Regarding the sample, most studies use the public available data from the ADNI database. This database is still incorporating new data and the most recent studies even use ADNI-2 and ADNI-3 (59, 60). The main problem of the studies performed ten years ago, is their smaller sample size. Furthermore, even if two studies report similar accuracies, a study with a bigger sample size will have results that are more generalizable. For example, Plant et al. (23) and Popuri et al. (54) obtained similar accuracies of 75% and 79% of correct classifications respectively, but Popuri et al. (54) used a sample about 30 times larger.
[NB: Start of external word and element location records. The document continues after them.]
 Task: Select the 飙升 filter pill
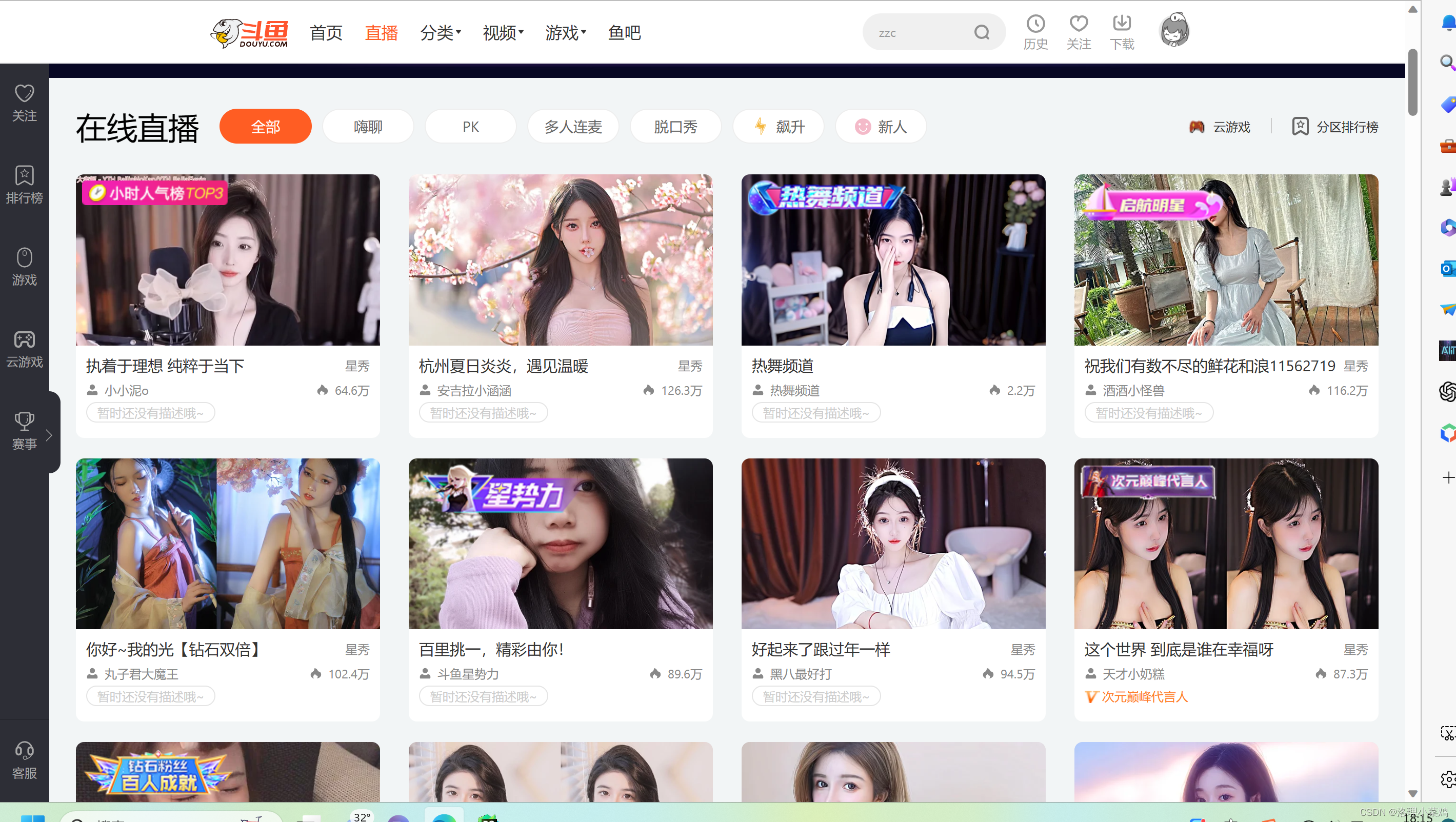tap(779, 127)
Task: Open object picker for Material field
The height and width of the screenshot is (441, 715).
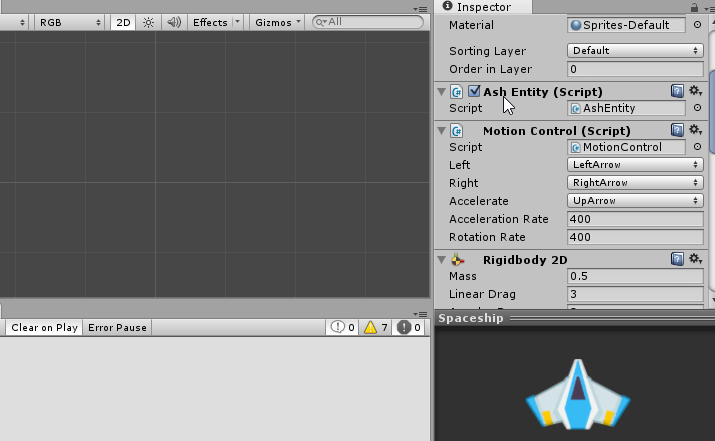Action: click(697, 25)
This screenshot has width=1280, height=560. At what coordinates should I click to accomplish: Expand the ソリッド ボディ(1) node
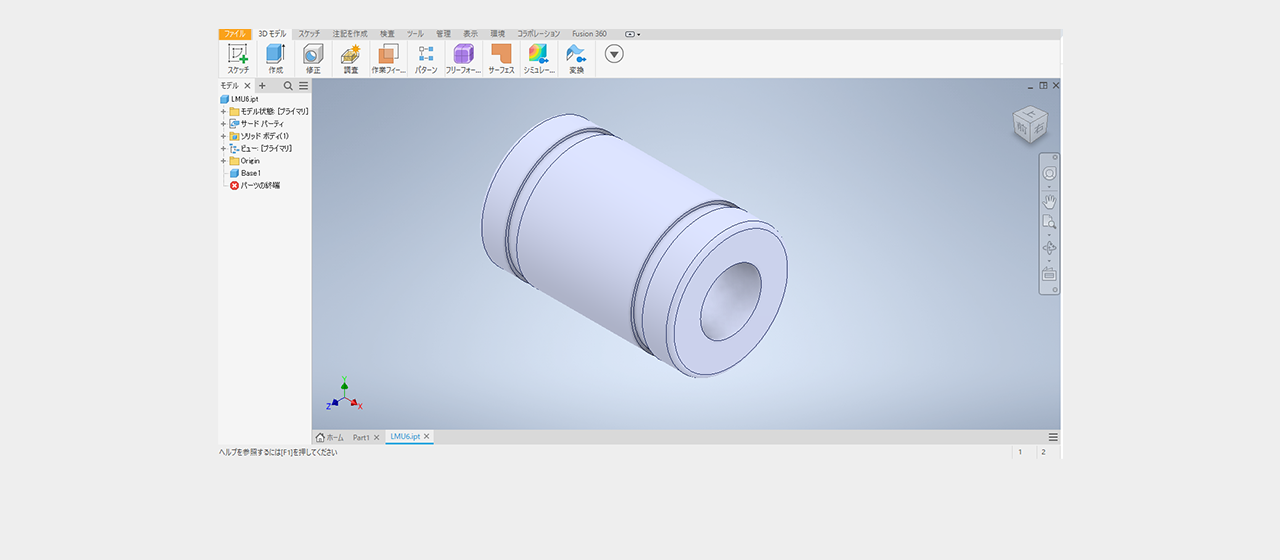tap(223, 136)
Nevertheless, it should be noted that a follow-up of two or three years, might not be long enough to detect progression to AD. Therefore, subjects considered as stable MCI or even as healthy subjects might, in fact, progress to AD in the long term. This problem will always be present with the inclusion of new cases in the ADNI database, but the follow-ups recorded will be increasingly long-lasting, thus being more useful. On the other hand, in order for these methods to be clinically useful, the models have to be tested, not only in big samples, but also in more variable and diverse groups of people, other than the ADNI sample. This approach is highlighted in Lebedev et al. (37), which applied the model to the ADNI and then to the AddNeuroMed cohort, achieving similar performance and accuracy results in both, making it more robust for future clinical implementation.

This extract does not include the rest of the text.